The Government of Ontario is once again looking favourably at the question of private universities. This time, however, it isn't Bette Stevenson's Wolf University, but rather institutions such as the University of Phoenix and Unexus — so-called virtual or on-line universities. South of the border the issue is equally hot because of the franchise-like expansion of the University of Phoenix, the establishment of Western Governors University and ICS — a new for-profit university funded by publisher Harcourt Brace. As well, there's the recent decision of the North-Central Association of Colleges and Schools to accredit Jones International University (the first accreditation of a completely virtual institution).
Student demand for higher education will grow across Canada in the next decade due of a number of factors: the increase in the population of 18- to 24-year-olds as well as the needs of the so-called knowledge economy, resulting in a greater participation rate among the cohort. In addition, the elimination of Grade 13 in Ontario will create added pressure known as "the double cohort problem." Enrolments could increase as much as 40 per cent by 2010. But Ontario, like other provinces, is ill prepared for the coming demands. Funding from the federal government and the provincial treasuries remains stagnant and woefully inadequate; no plans have been made to address the incredible faculty shortages which will be created; and the almost total concentration by both levels of government on the pressing issues of health care has all but shut out any serious confrontation of the ticking time bomb that is post-secondary education.
Like jurisdictions elsewhere, the Ontario government has been attracted to private universities because they believe that private universities could address the issue of access without drawing on public funding, and that they would be more sensitive to the immediate training needs of the marketplace and so provide a new level of competitiveness to the traditional university system, forcing those universities to be more amenable to the demands of the government.
But private universities are not the answer to the problems facing higher education. The history of private universities in North America shows governments eventually are dragged into supporting even the elite among private universities — Harvard and Yale, for example. Such universities are now differentiated from the publicly funded institutions by the term "publicly assisted" institutions.
Firstly, governments must offer student aid programs to students at so-called private as well as public universities, and the tuition at the private institutions has been many times higher than that at public ones.
Secondly, research of any quality and intensity can no longer be carried out at universities without high degrees of government subsidy.
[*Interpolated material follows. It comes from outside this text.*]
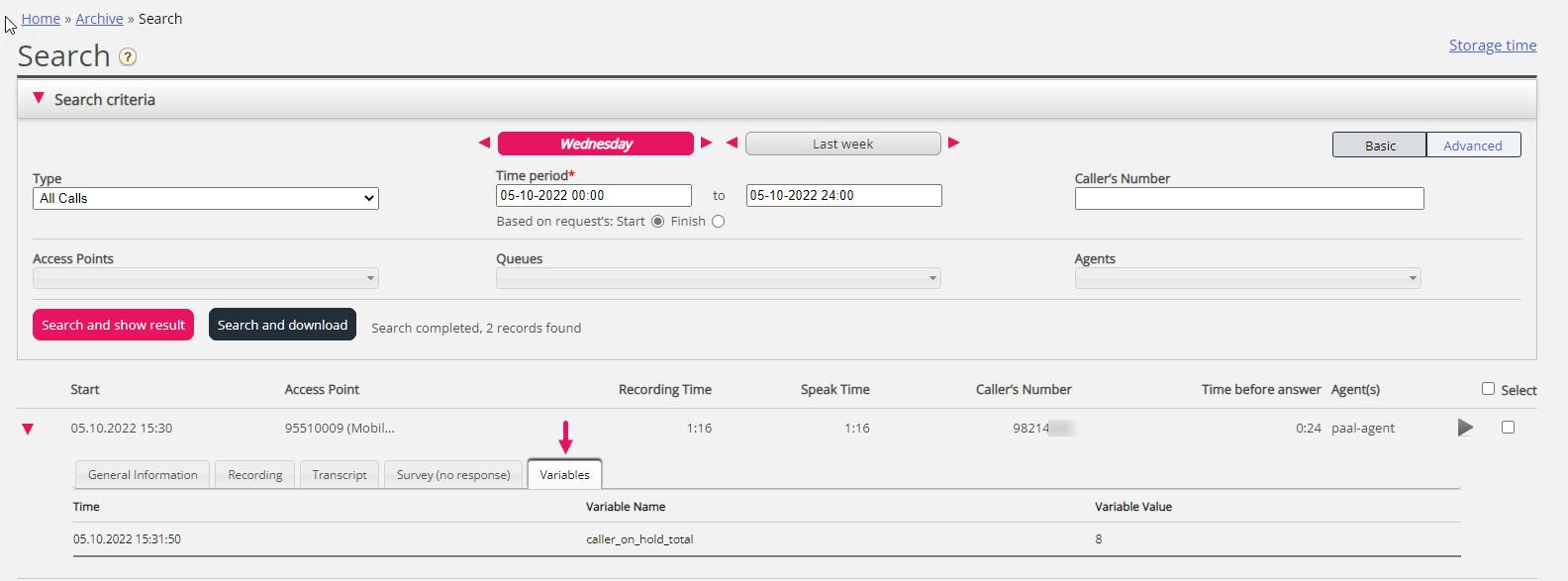Open the Agents dropdown
1568x581 pixels.
(x=1247, y=278)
The Canadian government has attempted to hide this basic fact from themselves and the public by insisting on partnerships with the private sector for most of its government-sponsored research, but this too is bound to undercut the long-term usefulness of university-based research to the public and to industry alike. Research is most useful in the long run when it is driven by the logic of the discipline rather than the need to generate short-term profits. Indeed, no institution can purport to be an institution of higher learning if its faculty are not engaged in the creation of the new knowledge we designate by the term "research." Virtual or on-line universities fall victim to this necessity because they do not have the critical core of full-time faculty required to carry out serious research, nor is it possible for them to develop such a critical core of full-time faculty.
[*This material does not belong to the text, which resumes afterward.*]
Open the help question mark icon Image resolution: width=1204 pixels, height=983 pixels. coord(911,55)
Thirdly, without a critical core of full-time faculty virtual universities cannot offer tenure to their faculty — and without tenure there is no guarantee of academic freedom. So, what some officials believe is an asset of a virtual university — the ability to avoid tenure — is actually a liability, because the guarantee of academic freedom supplied by tenure is precisely the condition which allows faculty members to take the scholarly risks which high level or cutting-edge research entails. It is also the condition which allows faculty members to engage their students in critical education rather than simply passing on a testable skill to them. It is this ability of a university to educate people in a critical and thoughtful approach to any subject matter which distinguishes the university from a mere training institution.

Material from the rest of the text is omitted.